Keywords: saudi arabia, prevalence, age, associated factors, erectile dysfunction
Introduction
Erectile dysfunction (ED) is considered an increasing health concern that has a significant impact on the quality of life of both partners due to lower sexual satisfaction [1,2]. Erectile dysfunction is defined as the inability to keep or achieve an erection to perform a sexual interaction that satisfies both partners [3]. It is also known as a predictor of dementia, cardiovascular disease, and all-cause mortality [4,5]. The major risk factor associated with ED is age [6] and many studies show other associated factors like depression, diabetes, hypertension, use of antihypertension drugs, hypercholesteremia, atherosclerosis, and lower income and education level [7-10]. Although the high demand for clinical services and the potential impact of ED and other sexual disorders on quality of life, the epidemiological data are relatively insufficient, underreported, and undertreated in many developing countries because it is not life-threatening [11-13]. Also, some men feel ashamed of having this problem and they do not seek help [13]. Worldwide the prevalence of ED ranges from 2% in men younger than 40 years to 86% in men 80 years or older [14]. The economic burden has increased for example in the USA where the annual expenditure on ED was $330 million in 2000, compared to $185 million in 1994 [15]. The international index of erectile function (IIEF) is a tool developed to detect treatment effects in clinical trials and has excellent reliability, validity, and sensitivity in evaluating erection [16]. Finally, due to the lack of information about how common ED is among the general population of Saudi Arabia and since ED affects the quality of life of patients, through this study we aim to estimate the prevalence of erectile dysfunction among Saudi married male subjects and to determinate the associated factors of ED among these subjects.
Materials and methods
Study sample
We obtained approval from the Institutional Review Board at King Saud University (KSU) College of Medicine (approval number: E-19-4403). After explaining the purpose of the study, verbal or written consent was taken from participants before filling out the questionnaire. Names or any identifying information were not requested from the participants and we insured that all data collected will be used only for this research. The study design is quantitative cross-sectional. The study sample consisted of patients who had an appointment in the outpatient clinics at King Khaled University Hospital (KKUH) and used a simple random sampling method. All the participants were Saudi, married, and aged 22 and above. We excluded those who are not married as we believe it will not be feasible to evaluate ED among divorced or single men due to religious and cultural barriers. Also, we excluded males aged less than 22 or those without appointments. The study was conducted from 1st January 2020 to 13th March 2020. The sample size was 313 and it was determined by using a single proportion sample size formula, N = (Zα)2 p(1-p)/d2. The sample proportion was assumed as 18.8% based on the literature with a 95% confidence level and a 5% margin of error.
Data collection tool
Our questionnaire featured social demographic, lifestyle, and medical history sections and we used a validated Arabic version of the IIEF-15 where some items were scored from 0-5 and others scored 1-5. This questionnaire assessed five functional domains, six items on erectile function (EF), two items on orgasmic function (OF), two items on sexual desire (SD), three items on intercourse satisfaction (IS), and two items on overall satisfaction (OS). The max score of EF is 30. The maximum for IS is 15, and 10 for the other domains. For the social demographic section, we had five different age groups: 22 to 34, 35 to 44, 45 to 54, 55 to 64, and above 65 years. The options for education level were as follows: no education, primary school, high school, and university graduate. As for the monthly income we measured it in Saudi riyal and divided them into the following groups: 0 to 4999, 5000 to 9999, 10000 to 14999, 15000 to 19999, and above 20000.

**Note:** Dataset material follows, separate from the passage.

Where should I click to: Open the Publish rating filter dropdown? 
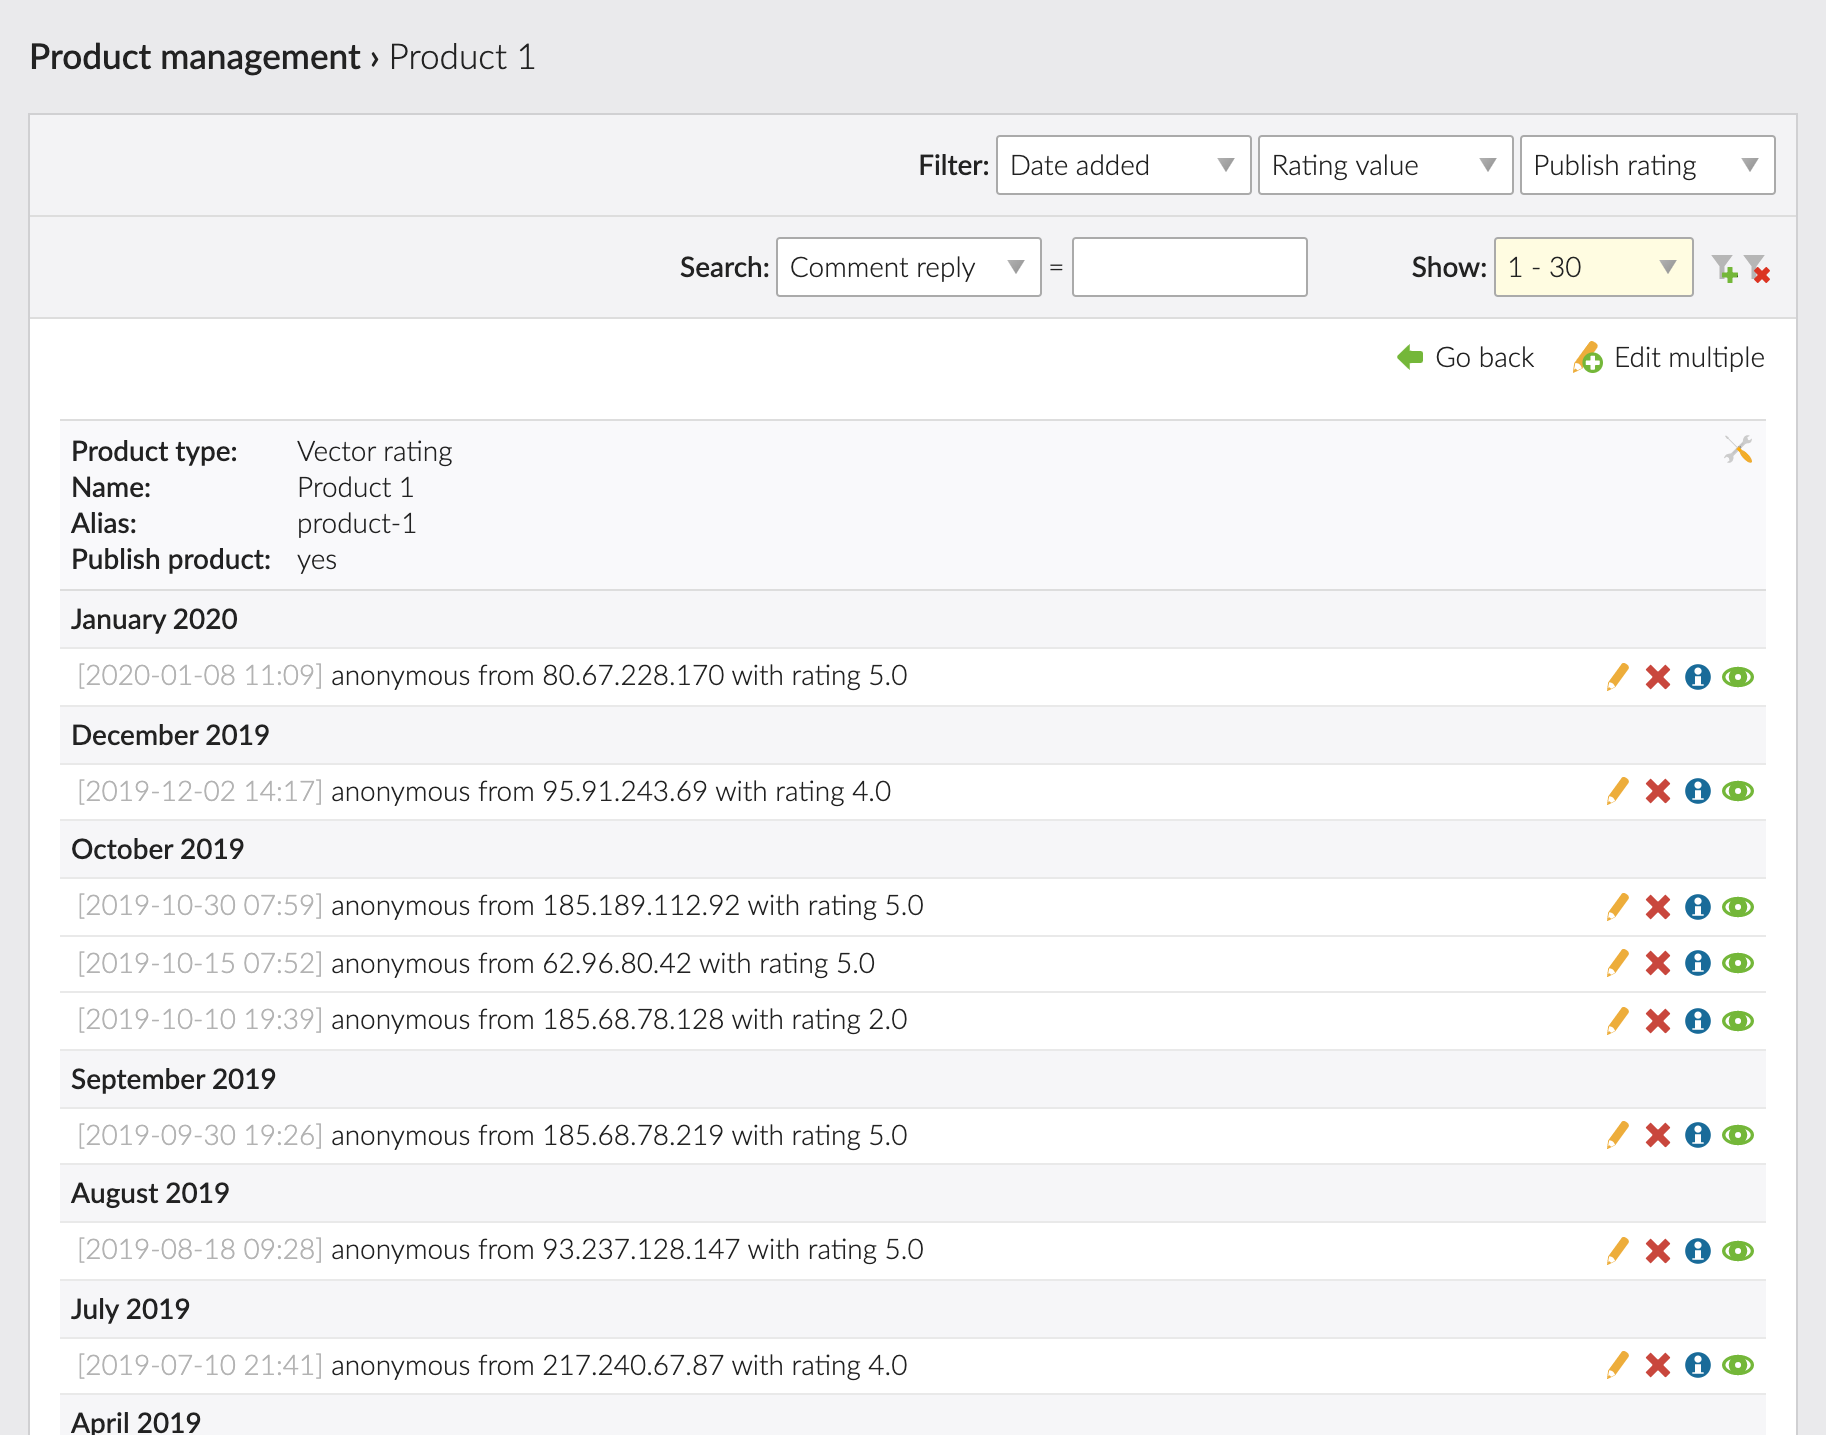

The lifestyle section contained two items, namely low/moderate/high physical activity, and smoker/nonsmoker/ex-smoker. Finally, For the medical history section, we were interested to know if the participant had any of the following conditions: diabetes mellitus, hypertension, and hypercholesterolemia, and if he had been diagnosed with that condition for less than a year or more.
Data collection
A pilot study was carried out on the feasibility and response of subjects. All the participants were informed about the purpose of the study and assured that their information will be confidential. Before handing out the survey, the participants were asked to confirm if they were married. The respondents were asked to give information about their social demographic status, lifestyle, and medical history.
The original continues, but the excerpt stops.